Veri kümesi öğeleri
═══
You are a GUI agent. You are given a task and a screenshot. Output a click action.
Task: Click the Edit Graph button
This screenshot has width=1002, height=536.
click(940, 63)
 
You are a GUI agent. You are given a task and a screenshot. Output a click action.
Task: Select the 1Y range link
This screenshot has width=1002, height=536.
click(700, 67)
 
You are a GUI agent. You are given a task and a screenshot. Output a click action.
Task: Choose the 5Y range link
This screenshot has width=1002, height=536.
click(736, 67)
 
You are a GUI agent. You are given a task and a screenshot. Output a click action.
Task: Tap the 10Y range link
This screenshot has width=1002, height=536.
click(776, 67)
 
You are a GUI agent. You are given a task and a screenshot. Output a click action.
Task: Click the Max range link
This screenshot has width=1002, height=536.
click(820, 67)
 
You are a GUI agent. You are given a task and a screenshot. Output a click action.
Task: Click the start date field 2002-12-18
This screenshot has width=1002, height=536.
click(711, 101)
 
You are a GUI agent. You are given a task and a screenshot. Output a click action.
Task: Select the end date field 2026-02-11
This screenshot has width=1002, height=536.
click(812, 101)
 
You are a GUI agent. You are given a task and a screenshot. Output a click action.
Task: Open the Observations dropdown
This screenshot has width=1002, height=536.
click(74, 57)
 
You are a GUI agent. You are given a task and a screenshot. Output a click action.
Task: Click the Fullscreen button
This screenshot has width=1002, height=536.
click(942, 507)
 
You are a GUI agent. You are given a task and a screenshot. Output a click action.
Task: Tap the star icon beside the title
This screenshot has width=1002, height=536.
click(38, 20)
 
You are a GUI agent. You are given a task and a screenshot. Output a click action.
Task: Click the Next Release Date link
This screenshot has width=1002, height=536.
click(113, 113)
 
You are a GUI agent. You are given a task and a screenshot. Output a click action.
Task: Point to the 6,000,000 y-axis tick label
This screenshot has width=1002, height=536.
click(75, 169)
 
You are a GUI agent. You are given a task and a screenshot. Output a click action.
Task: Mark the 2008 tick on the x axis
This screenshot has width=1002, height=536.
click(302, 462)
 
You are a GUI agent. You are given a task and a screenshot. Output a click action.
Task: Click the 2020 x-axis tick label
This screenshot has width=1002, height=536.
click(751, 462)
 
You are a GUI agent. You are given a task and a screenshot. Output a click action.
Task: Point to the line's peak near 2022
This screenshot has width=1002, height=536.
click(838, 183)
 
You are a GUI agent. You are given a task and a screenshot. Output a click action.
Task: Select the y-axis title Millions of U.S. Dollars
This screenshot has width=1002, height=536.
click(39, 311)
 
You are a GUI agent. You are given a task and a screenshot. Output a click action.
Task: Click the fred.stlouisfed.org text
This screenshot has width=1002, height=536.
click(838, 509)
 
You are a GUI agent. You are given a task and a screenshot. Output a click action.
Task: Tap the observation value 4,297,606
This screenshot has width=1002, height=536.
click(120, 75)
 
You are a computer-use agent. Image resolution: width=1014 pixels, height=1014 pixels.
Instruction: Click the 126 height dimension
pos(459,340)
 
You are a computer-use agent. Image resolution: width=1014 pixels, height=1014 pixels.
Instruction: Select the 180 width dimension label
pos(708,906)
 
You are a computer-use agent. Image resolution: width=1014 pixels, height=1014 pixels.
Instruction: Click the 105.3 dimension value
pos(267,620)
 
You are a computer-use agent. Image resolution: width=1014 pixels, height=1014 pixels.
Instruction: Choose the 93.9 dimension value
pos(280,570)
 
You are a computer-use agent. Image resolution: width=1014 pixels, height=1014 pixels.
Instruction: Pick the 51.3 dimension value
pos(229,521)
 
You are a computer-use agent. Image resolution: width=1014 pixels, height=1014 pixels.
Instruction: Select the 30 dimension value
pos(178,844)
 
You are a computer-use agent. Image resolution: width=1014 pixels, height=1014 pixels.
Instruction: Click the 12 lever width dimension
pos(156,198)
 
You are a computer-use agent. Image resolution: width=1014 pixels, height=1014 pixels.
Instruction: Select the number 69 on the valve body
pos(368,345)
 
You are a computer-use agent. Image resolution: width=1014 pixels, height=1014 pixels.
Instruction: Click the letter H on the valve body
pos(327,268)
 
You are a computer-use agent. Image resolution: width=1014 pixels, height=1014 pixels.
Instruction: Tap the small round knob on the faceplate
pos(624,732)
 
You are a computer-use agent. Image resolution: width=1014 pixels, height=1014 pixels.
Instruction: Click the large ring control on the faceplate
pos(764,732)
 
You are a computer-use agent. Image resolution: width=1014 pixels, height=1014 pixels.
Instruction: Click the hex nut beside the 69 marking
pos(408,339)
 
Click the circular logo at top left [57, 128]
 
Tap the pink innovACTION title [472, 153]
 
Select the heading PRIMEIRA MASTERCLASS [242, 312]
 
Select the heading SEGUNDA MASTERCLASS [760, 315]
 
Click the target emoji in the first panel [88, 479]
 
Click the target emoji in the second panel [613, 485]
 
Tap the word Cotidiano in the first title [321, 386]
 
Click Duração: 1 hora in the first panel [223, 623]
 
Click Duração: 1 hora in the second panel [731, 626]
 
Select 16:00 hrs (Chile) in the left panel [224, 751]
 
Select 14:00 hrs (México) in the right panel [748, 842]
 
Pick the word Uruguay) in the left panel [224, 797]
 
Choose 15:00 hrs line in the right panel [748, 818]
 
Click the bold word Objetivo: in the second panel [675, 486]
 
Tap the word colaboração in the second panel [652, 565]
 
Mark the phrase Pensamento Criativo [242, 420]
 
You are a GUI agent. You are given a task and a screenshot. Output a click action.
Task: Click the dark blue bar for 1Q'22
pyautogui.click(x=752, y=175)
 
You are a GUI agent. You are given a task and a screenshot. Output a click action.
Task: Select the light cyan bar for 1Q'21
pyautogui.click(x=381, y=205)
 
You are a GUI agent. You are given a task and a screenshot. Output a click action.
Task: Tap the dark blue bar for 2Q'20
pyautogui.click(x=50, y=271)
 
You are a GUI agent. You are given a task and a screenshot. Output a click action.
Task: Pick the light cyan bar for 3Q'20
═══
Yukarıdaki kayıtlarda "word" dizesini içeren her satırı olduğu gibi göster. Büyük ve küçük harf ayrımını dikkate al.

Tap the word Cotidiano in the first title [321, 386]
Pick the word Uruguay) in the left panel [224, 797]
Click the bold word Objetivo: in the second panel [675, 486]
Tap the word colaboração in the second panel [652, 565]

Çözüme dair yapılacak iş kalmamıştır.